DOCUMENT EXTRACT ::
+++

What happened in the last days of his life is an eternal mystery. There are several versions, the most prevalent being that he was given drink and "cooped" with several of Baltimores lower inhabitants the night before Election Day in October, 1849. That he was found in the 4th Ward and outside Ryan's Tavern gives creedence to this version. It has always been the one that I have adhered to. He was stupified with drink and taken from polling place to polling place to vote the ticket he was instructed to.
But Mr. Walsh explores other avenues, while not entirely dismissing the Election night version. For instance, he has identified the mysterious "Reynolds" whom Poe called out for in his last hours. There was a Henry R. Reynolds present at Ryan's Fourth Ward in the Gunners Hall section of Baltimore in the days preceding the election and coinciding with Poes absence. But there was also a Jeremiah Reynolds, who was one of the leading characters in Poes longest work, the 180 page mini novel "The Strange Adventures of A. Gordon Pym, Late of Nantucket." Which Reynolds was Poe calling out to in his delerium? The fictious Reynolds, or the Ward Heeler?
A fascinating read no matter what your opinion is of Poes disappearance and subsequent death. The book captures the city in the mid 1800's flawlessy and delves into areas not usually associated with the great writers death. For fans of Poe this is the JFK of it's time. And like the mystery in Dallas, I hope they never solve it. The speculation is simply too much fun.

+++

SET TASKS ::
- a) According to the book review, where was Poe found?
- b) Repeat everything in the book review from "What happened in" down to "was instructed to.".
- c) List every place name that appears in the book review.

RECORDED DATA ::
+++

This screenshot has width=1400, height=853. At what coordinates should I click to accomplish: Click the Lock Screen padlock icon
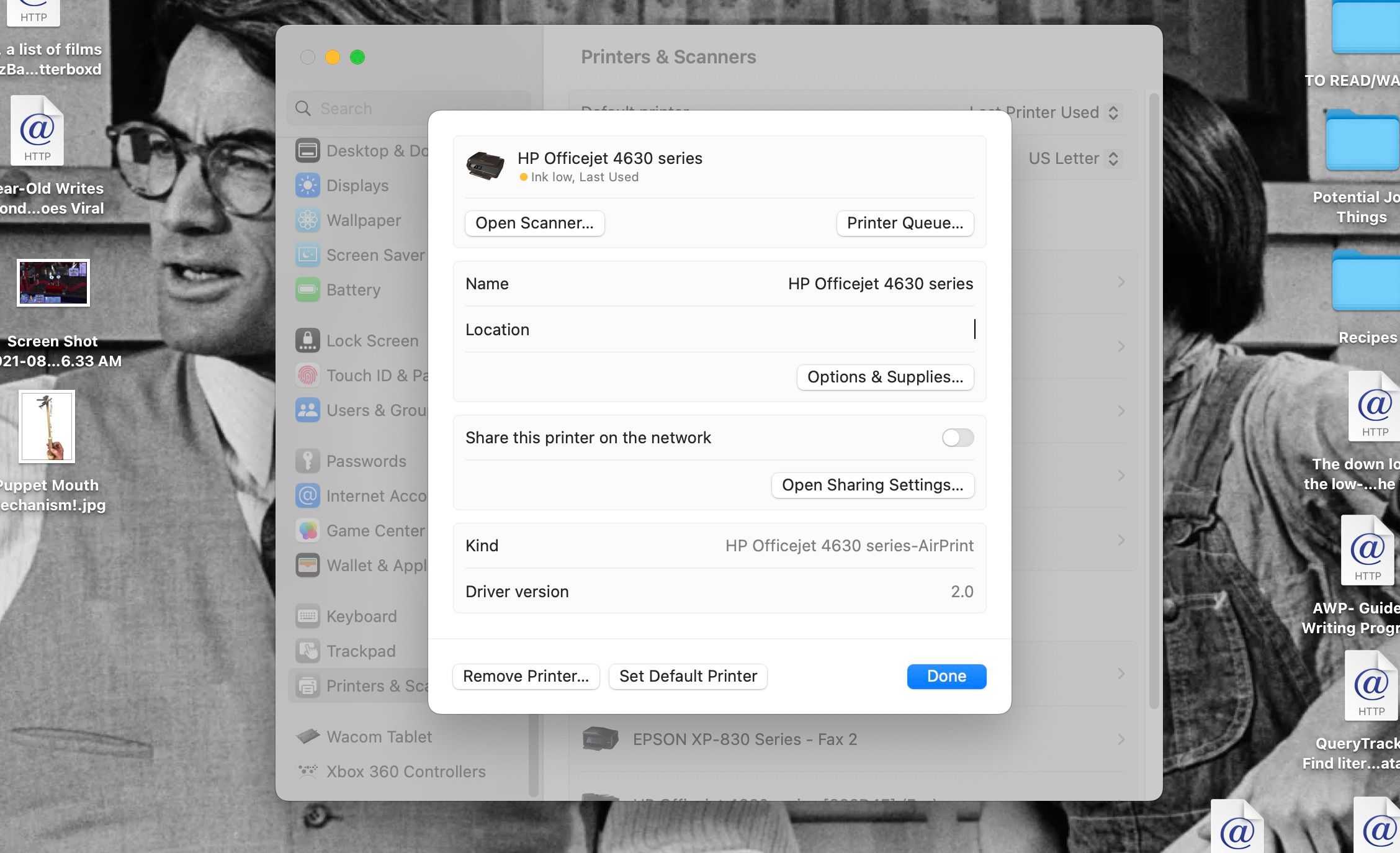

+++

OUTPUTS FOR THE TASKS ::
- a) He was found in the 4th Ward, outside Ryan's Tavern.

- b)
What happened in the last days of his life is an eternal mystery. There are several versions, the most prevalent being that he was given drink and "cooped" with several of Baltimores lower inhabitants the night before Election Day in October, 1849. That he was found in the 4th Ward and outside Ryan's Tavern gives creedence to this version. It has always been the one that I have adhered to. He was stupified with drink and taken from polling place to polling place to vote the ticket he was instructed to.

- c) Baltimore, the 4th Ward (also written Fourth Ward), Ryan's Tavern, Gunners Hall, Nantucket, Dallas